Ewa Wasilewska, Associate Professor/Lecturer, Department of Anthropology and the Middle East Center, University of Utah. She was born in Gdansk, Poland and holds two M.A.s (archeology and history of the Middle East and Europe; Middle Eastern Studies) and a Ph.D. (anthropology). Dr. Wasilewska has conducted archaeological and anthropological fieldwork and traveled extensively throughout the Middle East, Central Asia, Malta and China as a consultant, cultural and applied anthropologist, and photojournalist. She is engaged in a major project searching, "rediscovering" and facilitating the publication of thousands of cuneiform tablets (including the Arizona State Museum collection) brought to the United States at the beginning of the 20th century by Professor Edgar J. Banks, and is currently finishing a book on his life as an archaeologist, antiquities dealer, explorer and movie director. Dr. Wasilewska teaches courses on the ancient and modern Middle East and Central Asia, and lectures nationally and internationally. She has published extensively in both professional and general interest journals and is the author of In Search of the Past: The Hittites of Anatolia (with M. Grimsdale, 1994) and Creation Stories of the Middle East (Jessica Kingsley Publisher, 2001).
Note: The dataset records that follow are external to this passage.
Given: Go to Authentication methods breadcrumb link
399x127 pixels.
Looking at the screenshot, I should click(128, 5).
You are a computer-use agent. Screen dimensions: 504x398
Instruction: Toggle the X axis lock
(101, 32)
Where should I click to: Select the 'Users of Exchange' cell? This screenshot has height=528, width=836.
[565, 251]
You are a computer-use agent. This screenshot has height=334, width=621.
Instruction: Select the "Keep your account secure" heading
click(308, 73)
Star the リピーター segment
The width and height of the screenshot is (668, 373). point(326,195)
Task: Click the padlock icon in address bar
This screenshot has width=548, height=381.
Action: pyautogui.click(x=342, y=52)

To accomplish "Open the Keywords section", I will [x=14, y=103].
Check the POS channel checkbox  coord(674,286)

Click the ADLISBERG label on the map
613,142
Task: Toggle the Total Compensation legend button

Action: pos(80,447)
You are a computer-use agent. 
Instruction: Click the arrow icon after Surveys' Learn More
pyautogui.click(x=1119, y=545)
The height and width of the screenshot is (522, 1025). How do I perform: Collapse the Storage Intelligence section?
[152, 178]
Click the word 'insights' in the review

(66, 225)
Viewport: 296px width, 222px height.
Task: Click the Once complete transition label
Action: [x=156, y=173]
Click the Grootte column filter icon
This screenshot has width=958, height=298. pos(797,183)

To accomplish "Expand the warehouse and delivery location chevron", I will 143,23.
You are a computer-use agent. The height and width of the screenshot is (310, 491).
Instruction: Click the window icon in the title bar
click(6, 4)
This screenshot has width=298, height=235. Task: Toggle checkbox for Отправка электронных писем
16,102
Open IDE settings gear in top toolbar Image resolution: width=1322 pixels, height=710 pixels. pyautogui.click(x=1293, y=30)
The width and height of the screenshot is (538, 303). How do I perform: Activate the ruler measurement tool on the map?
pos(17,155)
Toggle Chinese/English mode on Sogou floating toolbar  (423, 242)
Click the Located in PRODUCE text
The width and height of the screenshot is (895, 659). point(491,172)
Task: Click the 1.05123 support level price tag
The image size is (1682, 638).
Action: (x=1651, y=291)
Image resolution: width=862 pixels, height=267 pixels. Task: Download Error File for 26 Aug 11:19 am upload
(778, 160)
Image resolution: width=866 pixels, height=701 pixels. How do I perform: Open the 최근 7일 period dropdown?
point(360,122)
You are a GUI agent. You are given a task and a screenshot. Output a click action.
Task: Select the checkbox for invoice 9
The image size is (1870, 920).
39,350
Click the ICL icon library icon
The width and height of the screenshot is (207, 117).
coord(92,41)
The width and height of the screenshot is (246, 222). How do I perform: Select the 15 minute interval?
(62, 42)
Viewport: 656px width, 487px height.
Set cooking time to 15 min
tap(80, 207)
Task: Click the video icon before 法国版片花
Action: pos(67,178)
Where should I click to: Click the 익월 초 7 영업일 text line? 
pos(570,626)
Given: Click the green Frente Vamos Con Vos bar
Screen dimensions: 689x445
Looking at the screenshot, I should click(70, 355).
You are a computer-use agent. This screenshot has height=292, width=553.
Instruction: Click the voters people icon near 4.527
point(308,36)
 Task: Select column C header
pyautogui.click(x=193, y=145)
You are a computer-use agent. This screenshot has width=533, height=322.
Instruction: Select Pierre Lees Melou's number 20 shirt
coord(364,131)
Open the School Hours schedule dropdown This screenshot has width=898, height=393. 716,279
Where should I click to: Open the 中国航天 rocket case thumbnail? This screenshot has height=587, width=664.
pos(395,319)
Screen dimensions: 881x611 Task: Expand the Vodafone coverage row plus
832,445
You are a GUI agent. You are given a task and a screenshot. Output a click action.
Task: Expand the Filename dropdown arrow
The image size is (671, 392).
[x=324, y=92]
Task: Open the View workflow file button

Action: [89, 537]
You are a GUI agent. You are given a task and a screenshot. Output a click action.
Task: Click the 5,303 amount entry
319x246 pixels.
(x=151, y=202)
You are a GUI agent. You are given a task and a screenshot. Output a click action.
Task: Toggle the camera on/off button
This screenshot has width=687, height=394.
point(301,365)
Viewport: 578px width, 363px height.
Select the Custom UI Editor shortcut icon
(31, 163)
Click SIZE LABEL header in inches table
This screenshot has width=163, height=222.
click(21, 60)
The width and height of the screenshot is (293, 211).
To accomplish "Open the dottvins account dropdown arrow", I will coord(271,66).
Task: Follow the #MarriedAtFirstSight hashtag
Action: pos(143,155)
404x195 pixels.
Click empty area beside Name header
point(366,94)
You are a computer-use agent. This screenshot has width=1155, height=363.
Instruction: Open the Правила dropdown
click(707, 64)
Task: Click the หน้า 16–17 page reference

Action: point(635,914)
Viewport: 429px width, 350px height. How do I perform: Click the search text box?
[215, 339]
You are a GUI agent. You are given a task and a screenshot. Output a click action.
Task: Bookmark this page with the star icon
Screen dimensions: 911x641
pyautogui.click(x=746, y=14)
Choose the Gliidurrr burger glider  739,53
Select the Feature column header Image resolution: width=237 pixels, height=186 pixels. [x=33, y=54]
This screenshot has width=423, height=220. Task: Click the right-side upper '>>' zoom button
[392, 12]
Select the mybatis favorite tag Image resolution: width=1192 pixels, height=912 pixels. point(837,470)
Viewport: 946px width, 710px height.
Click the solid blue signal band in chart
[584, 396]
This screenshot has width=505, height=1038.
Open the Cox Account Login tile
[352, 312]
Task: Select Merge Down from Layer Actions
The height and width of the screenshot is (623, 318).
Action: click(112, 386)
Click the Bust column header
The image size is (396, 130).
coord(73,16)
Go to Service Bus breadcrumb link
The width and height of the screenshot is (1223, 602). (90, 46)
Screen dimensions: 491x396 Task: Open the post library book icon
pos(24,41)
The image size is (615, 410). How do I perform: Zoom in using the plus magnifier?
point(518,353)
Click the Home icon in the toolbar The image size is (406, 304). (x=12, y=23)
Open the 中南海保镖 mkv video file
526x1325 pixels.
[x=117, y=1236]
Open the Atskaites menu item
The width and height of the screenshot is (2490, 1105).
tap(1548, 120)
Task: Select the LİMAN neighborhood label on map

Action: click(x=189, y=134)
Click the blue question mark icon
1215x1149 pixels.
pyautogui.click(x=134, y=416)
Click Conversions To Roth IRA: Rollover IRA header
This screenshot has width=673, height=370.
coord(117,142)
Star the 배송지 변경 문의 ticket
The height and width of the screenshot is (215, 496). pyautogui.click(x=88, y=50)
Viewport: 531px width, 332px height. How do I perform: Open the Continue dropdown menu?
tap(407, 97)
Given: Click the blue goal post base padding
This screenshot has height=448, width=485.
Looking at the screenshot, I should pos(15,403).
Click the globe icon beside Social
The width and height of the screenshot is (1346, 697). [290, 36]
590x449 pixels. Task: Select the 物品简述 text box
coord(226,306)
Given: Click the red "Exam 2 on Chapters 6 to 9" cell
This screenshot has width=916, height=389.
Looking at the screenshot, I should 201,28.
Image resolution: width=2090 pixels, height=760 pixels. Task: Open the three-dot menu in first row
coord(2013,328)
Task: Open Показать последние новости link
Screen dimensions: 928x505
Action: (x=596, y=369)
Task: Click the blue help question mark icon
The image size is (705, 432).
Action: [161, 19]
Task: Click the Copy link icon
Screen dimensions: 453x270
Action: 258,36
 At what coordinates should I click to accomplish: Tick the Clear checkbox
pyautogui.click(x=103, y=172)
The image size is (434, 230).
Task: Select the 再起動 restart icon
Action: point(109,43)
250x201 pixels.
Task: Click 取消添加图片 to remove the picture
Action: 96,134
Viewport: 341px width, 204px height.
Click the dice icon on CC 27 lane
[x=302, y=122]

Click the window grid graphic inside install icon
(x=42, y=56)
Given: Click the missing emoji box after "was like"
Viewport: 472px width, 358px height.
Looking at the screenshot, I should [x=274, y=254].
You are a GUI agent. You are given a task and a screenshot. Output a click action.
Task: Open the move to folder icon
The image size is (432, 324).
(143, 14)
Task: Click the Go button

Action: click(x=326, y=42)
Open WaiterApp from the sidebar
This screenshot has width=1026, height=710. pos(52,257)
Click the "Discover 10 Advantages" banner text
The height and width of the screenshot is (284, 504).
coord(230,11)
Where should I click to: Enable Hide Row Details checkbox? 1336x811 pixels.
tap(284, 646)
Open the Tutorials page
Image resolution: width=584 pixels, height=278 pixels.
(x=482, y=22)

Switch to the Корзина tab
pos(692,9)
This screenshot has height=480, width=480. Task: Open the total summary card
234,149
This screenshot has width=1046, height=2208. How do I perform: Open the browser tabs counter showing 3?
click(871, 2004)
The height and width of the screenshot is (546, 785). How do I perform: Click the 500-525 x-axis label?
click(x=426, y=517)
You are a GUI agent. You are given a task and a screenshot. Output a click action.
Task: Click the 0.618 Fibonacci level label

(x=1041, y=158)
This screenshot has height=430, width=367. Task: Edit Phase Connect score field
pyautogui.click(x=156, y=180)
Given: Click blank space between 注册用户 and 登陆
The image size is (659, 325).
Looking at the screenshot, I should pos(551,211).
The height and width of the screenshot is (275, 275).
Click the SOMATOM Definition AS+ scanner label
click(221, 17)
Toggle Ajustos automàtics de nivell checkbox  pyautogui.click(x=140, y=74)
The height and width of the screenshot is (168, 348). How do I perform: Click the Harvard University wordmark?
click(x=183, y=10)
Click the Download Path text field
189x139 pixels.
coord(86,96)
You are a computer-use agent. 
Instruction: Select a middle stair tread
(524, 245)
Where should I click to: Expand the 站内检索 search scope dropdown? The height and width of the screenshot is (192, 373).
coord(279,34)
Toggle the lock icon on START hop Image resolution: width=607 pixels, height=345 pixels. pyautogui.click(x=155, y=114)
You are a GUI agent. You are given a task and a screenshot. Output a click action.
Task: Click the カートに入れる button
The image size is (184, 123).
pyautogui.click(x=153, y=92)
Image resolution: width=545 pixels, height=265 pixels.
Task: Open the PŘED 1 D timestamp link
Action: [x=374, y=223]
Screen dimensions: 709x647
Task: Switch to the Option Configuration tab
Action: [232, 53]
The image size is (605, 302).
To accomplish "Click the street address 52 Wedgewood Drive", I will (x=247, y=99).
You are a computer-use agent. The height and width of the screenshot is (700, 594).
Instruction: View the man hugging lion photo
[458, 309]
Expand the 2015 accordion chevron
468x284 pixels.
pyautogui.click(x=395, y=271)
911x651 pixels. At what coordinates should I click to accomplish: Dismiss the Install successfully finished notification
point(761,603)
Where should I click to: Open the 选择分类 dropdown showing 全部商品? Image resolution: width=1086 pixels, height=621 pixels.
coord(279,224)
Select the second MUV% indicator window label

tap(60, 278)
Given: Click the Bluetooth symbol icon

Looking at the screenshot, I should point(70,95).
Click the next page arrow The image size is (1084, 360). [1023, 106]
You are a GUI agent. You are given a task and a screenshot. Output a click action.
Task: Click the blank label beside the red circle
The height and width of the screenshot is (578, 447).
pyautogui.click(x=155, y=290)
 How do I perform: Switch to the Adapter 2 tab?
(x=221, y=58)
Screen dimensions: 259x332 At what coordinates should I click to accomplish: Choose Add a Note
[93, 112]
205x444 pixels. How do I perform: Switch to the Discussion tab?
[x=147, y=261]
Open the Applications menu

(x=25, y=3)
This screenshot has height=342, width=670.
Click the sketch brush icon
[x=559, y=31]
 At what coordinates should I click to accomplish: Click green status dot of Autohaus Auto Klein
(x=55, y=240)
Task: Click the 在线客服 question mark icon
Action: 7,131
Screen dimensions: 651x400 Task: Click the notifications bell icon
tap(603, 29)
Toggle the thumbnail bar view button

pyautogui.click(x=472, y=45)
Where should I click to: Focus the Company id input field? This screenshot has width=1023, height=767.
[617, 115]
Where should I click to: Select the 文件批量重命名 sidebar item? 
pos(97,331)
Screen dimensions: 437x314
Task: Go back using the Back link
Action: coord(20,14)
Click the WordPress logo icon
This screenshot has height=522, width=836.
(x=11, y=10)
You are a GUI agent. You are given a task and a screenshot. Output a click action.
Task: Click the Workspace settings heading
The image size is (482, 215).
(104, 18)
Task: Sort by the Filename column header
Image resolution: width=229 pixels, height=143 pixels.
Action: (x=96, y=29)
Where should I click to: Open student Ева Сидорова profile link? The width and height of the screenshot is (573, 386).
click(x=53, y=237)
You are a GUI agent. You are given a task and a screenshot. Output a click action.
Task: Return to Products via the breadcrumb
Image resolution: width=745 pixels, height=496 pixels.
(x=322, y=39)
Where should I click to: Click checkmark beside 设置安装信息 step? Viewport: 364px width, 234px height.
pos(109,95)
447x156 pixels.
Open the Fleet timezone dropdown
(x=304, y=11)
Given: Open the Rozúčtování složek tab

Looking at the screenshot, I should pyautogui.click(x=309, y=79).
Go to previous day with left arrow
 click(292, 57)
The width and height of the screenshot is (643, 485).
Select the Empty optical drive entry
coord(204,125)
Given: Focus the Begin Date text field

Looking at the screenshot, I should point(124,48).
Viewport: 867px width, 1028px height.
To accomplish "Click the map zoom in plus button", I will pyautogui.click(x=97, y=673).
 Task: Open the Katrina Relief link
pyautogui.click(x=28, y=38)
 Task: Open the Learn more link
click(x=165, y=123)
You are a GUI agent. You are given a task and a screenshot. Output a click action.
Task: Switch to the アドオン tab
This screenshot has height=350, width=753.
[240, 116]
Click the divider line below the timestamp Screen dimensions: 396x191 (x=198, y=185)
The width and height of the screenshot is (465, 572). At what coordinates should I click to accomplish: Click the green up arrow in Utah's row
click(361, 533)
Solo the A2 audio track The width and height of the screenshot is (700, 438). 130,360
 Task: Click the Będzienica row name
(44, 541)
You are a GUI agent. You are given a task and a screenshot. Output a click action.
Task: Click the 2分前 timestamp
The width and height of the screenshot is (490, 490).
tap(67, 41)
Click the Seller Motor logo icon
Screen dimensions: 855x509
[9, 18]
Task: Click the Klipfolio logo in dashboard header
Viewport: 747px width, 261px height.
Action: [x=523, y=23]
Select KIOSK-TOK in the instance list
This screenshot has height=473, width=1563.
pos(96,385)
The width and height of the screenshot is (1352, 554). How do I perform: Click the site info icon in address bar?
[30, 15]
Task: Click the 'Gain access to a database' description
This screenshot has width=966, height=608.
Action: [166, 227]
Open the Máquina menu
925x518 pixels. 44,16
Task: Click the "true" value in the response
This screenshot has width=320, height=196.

Richard H. Wilkinson, Regents' Professor of Egyptian Archaeology, School of Anthropology, Department of Classics and Department of Near Eastern Studies at The University of Arizona. He received his Ph.D. from University of Minnesota (1986). Dr. Wilkinson is Director of the University of Arizona Egyptian Expedition. He has conducted excavations and research in Egypt for more than 20 years, mainly in the Valley of the Kings, and is currently excavating the memorial temple of Queen Tausert – a little known monarch of the 19th Dynasty who was one of the few Egyptian queens who ruled Egypt as a king. Dr. Wilkinson is the editor of the Directory of North American Egyptologists and of the Journal of Ancient Egyptian Interconnections, which focuses on ancient Egyptian interaction with surrounding cultures. He is the author of many scholarly articles and eight books on Egyptology, most recently Egyptology Today (Cambridge University Press, 2008). His books have been translated into many languages and have received a number of awards. He teaches courses on the history, art and architecture of ancient Egypt, and on Egyptian language, including hieroglyphs.